PROJECT SUMMARY The clostridial neurotoxins (composed of the tetanus and botulinum neurotoxins) are among the most toxic agents known to humans and cause life-threatening, paralytic disorders. The potential for major public health impact resulting for an intentional release, combined with the paucity of approved vaccines or therapies has led to the classification of BoNTs as Tier 1, Category A Select Agents. Paradoxically, the highly specific action of BoNT types A and B make them excellent pharmaceuticals for a growing and heterogeneous number of human diseases that are characterized by a hyperactivity of peripheral nerve terminals. Despite many recent advances in understanding the structure-function relationship of clostridial neurotoxins, the molecular events by which the neurotoxin heavy chain (HC) is able to transfer (translocate) its enzymatic domain across the membrane bilayer remains poorly defined. In the current application, we will employ single-particle cryo- electron microscopy to determine medium resolution (4-10 Å) structures of tetanus neurotoxin (TeNT) interacting with lipid nanodiscs in various states. In aim 1 we will determine the structure of TeNT bound to small ~100 Å nanodiscs containing the neuronal receptor ganglioside GT1b. The resulting structure will not only expose how the toxin interacts with GT1b within a membrane environment, but also provide new details on the spatial arrangement of the enzymatic and translocation domains. In aim 2, interfacial and insertion competent forms of TeNT will be generated using larger (~170 Å) nanodiscs of sufficient bilayer surface area to allow TeNT to transition at low pH from the bound state to the interfacial/inserted TeNT conformations. These snap shots will provide the direct first evidence testing the assumption that transport of the enzymatic domain across the bilayer is mediated by transit through the lumen of the translocon pore. Realizing these goals is crucial for advancing our understanding of the translocation mechanism from both a structural and kinetic standpoint. Determining the initial structural conformations of TeNT as it transitions from a water soluble to membrane inserted protein will be extremely useful in future efforts for designing and validating unique directed small molecule toxin transition inhibitors to rapidly prevent toxin transitions under endosomal pH conditions, thus preventing or delaying toxin derived cytotoxic events.
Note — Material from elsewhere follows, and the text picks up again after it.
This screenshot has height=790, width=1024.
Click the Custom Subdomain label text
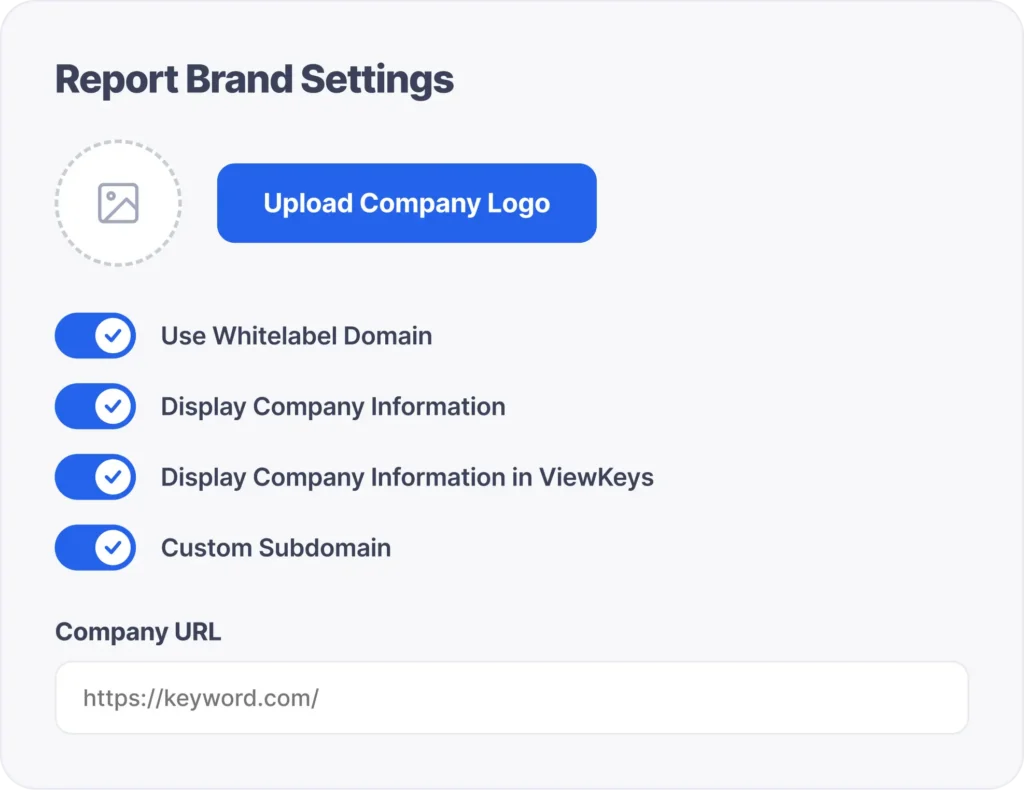click(275, 548)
项目概要 梭菌神经毒素（由破伤风和肉毒杆菌神经毒素组成）是毒性最强的毒素之一 人类已知的病原体，会导致危及生命的麻痹性疾病，对重大公共健康具有潜在影响。 故意释放造成的影响，加上批准的疫苗或疗法的缺乏，导致 将 BoNT 分类为第 1 级、A 类精选药物，但矛盾的是，BoNT 的高度特异性作用。 A 型和 B 型 BoNT 使其成为优秀的药物，适用于越来越多的不同种类的患者 尽管最近有许多以周围神经末梢过度活跃为特征的人类疾病。 对梭菌神经毒素结构与功能关系、分子事件的理解取得进展 通过这种方式，神经毒素重链（HC）能够将其酶结构域转移（易位） 膜双层的定义仍然不明确，在当前的应用中，我们将采用单颗粒冷冻。 电子显微镜测定破伤风神经毒素 (TeNT) 的中等分辨率 (4-10 Å) 结构 在目标 1 中，我们将确定与不同状态的脂质纳米盘相互作用。 含有神经元受体神经节苷脂 GT1b 的小约 100 Å 纳米圆盘不会产生这种结果。 不仅揭示了毒素如何在膜环境中与 GT1b 相互作用，而且还提供了新的细节 关于目标 2 中酶域和易位域的空间排列，界面和插入。 使用具有足够双层表面积的较大 (~170 Å) 纳米圆盘将生成 TeNT 的有效形式 允许 TeNT 在低 pH 条件下从结合态转变为界面/插入 TeNT 构象。 这些快照将提供直接的第一个证据来测试酶转运的假设 跨双层的域是通过穿过易位子孔的内腔来介导的。 目标对于增进我们对易位机制的结构和结构理解至关重要。 确定 TeNT 从水转变时的初始结构构象。 可溶性膜插入蛋白对于未来的设计和验证非常有用 独特的定向小分子毒素转化抑制剂，可快速阻止内体下的毒素转化 pH 条件，从而防止或延迟毒素衍生的细胞毒性事件。